To assess the effect of inducing covariation among simulated high-density lipoprotein (HDL-C), triglyceride, and total cholesterol values on Framingham risk equation results.
National Health and Nutrition Examination Survey (NHANES) data were used to estimate means and standard deviations for HDL-C, triglyceride, and total cholesterol for all Type II diabetic patients (N = 293) and patients with metabolic syndrome (N = 2303). NHANES data were also used to estimate correlations between HDL-C, triglyceride, and total cholesterol. Data were simulated and bootstrapped for 1000 replications of the numbers of patients in NHANES. Four-year risks of coronary heart disease were estimated using the Framingham risk equation that includes a nonlinear Weibull function. The differences in means, with and without correlation, were compared to zero to determine whether not inducing correlation was associated with bias. The ratios of variances with and without correlation were compared to one to determine whether not inducing correlation was associated with a different level of precision. All simulation results were compared with bootstrapping results.

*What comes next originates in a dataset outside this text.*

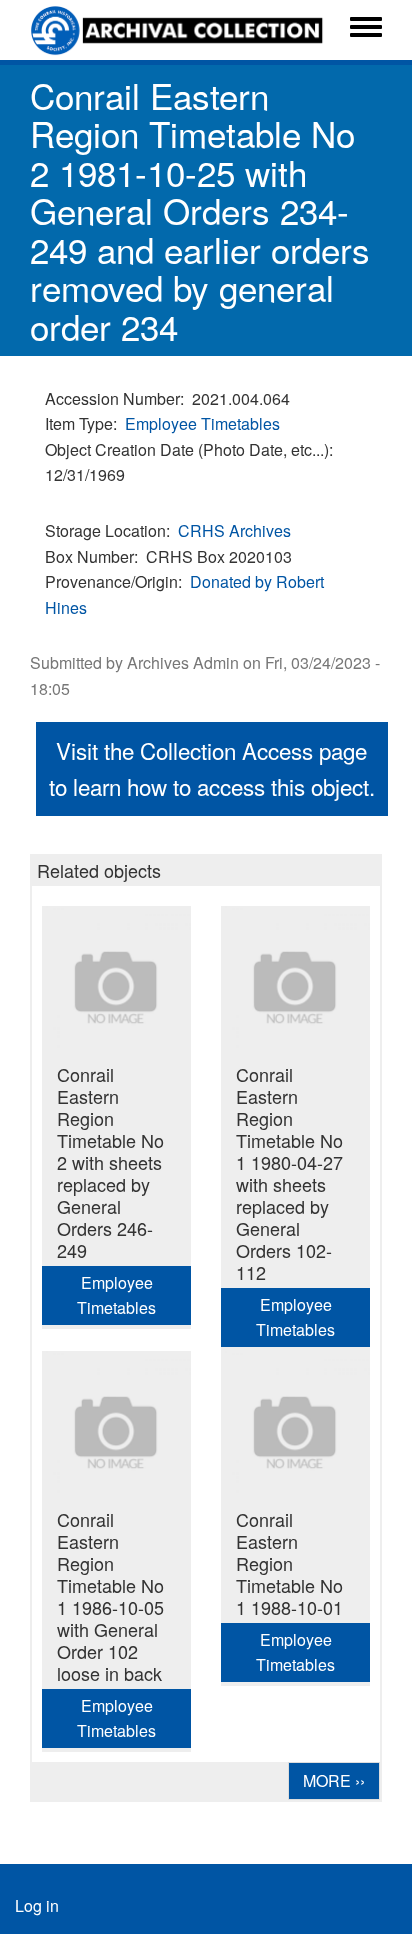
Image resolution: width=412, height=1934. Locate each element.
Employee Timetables (202, 423)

Bootstrapping maintained the correlation in the original data. Inducing correlation leads to more precise estimates that are closer to the bootstrapped estimates for Framingham equations not including triglycerides. Using the Framingham equation for women with triglycerides, the correlated simulation data produce less precise estimates than the uncorrelated data; the uncorrelated data are more precise than the bootstrapped results.
Not inducing correlation can affect results that combine multiple simulated parameters using nonlinear functions. Researchers engaged in modeling should consider the value of inducing correlation in their simulated data.